Hilma af Klint was a Swedish artist and mystic whose paintings were amongst the first abstract art. She belonged to a group called 'The Five' and the paintings or diagrams were a visual representation of complex philosophical ideas.

The fourth child of Captain Victor af Klint, a Swedish naval commander, and Mathilda af Klint (née Sonntag), Hilma af Klint spent summers with her family at their farm Hammora on the island of Adelsö in Lake Mälaren. In these idylic surroundings Hilma came into contact with nature at an early stage in her life and this deep association with natural forms was to be an inspiration in her work. From her father she adopted an interest in mathematics.

She showed an early ability in visual art and after the family had moved to Stockholm she studied at the Academy of Fine Arts for five years during which time she learned portraiture and landscape painting . Here she met Anna Cassel, the first of the four women with whom she later worked in 'The Five' (de fem), a group of artists who shared her ideas. Her more conventional painting became the source of her financial income while the 'life's work' remained a quite separate practice.

The project on which "the Five" were engaged involved, in 1892, recording in a book a completely new system of mystical thought in the form of messages from higher spirits. One, Gregor, spoke thus: "all the knowledge that is not of the senses, not of the intellect, not of the heart but is the property that exclusively belongs to the deepest aspect of your being...the knowledge of your spirit"

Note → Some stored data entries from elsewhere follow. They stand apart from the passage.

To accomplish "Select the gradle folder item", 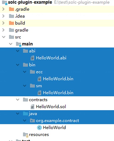I will tap(22, 30).
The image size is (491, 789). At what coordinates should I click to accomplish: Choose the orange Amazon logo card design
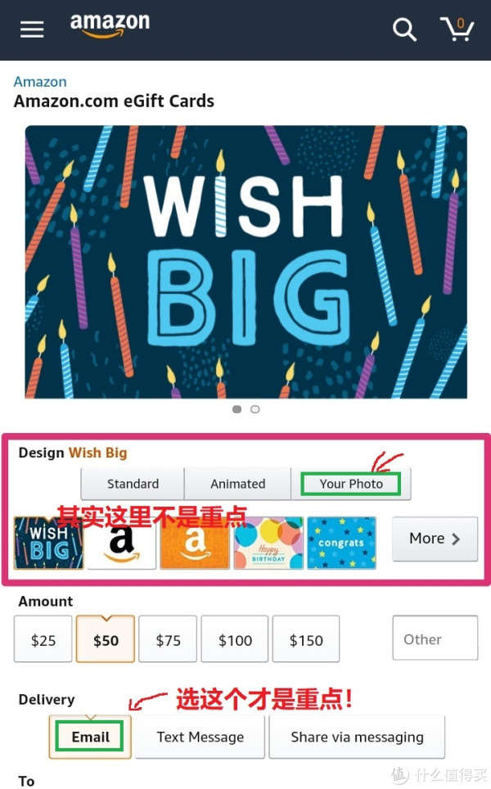pos(195,543)
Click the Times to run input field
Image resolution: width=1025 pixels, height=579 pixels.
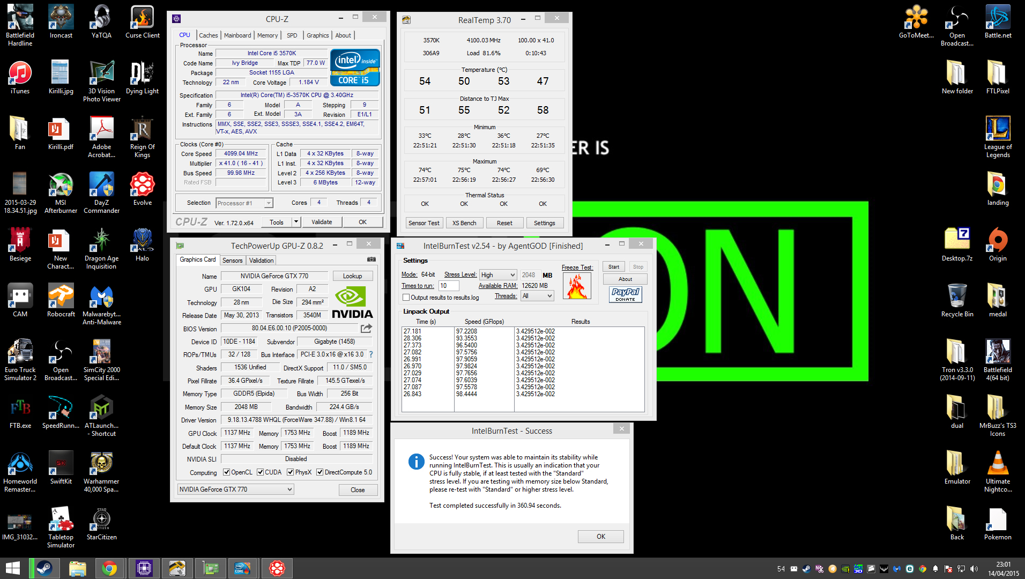point(449,286)
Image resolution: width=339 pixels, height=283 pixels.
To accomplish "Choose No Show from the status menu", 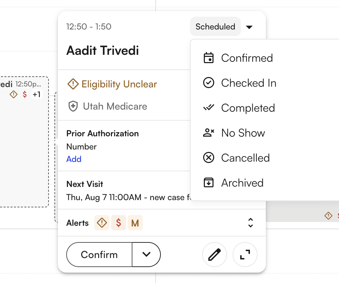I will (x=243, y=133).
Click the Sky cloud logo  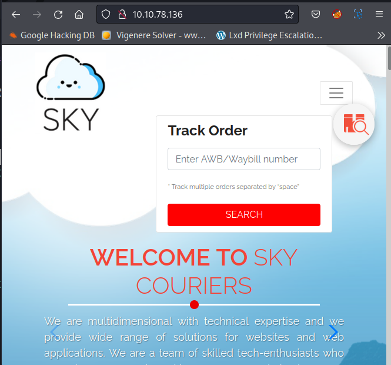71,93
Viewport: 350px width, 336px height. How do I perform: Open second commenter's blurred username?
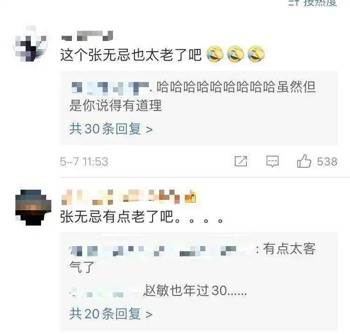pos(120,197)
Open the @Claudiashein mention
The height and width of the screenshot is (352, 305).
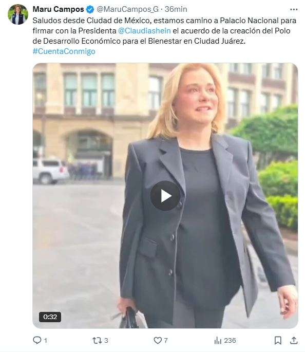144,31
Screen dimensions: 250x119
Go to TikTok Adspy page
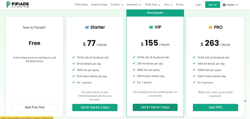click(x=81, y=5)
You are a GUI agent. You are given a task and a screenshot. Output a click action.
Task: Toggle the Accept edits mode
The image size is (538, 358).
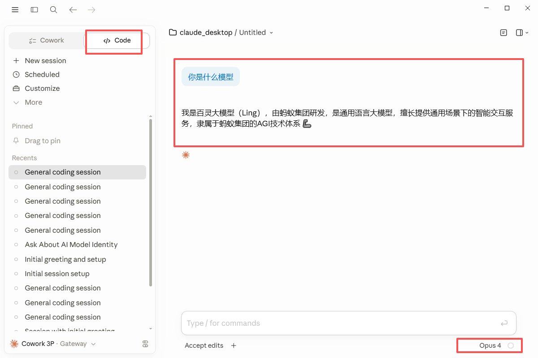pyautogui.click(x=204, y=345)
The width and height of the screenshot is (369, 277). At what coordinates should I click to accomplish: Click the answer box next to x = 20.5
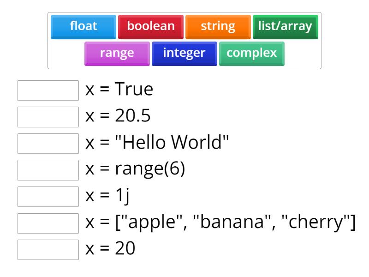pyautogui.click(x=48, y=117)
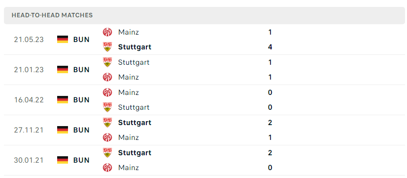Click German flag next to 30.01.21
Viewport: 407px width, 178px height.
[x=63, y=160]
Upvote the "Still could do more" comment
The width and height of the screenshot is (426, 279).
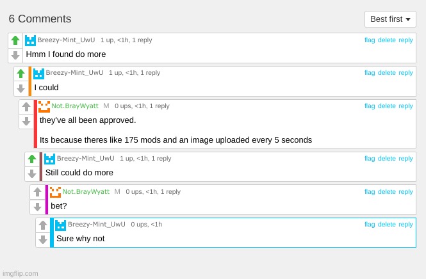[x=32, y=159]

Through her work with the group 'the Five' af Klint created experimental automatic drawing as early as 1896, leading her towards an inventive geometric visual language capable of conceptualising invisible forces both of the inner and outer worlds. Quite apart from their diagrammatic purpose the paintings have a freshness and a modern aesthetic of tentative line and hastily captured image: a segmented circle, a helix bisected and divided into a spectrum of lightly painted colours. She continued prolifically to add to the body of work amounting to over 1000 pieces until 1941. She requested that it should not be shown until 20 years after the end of her life.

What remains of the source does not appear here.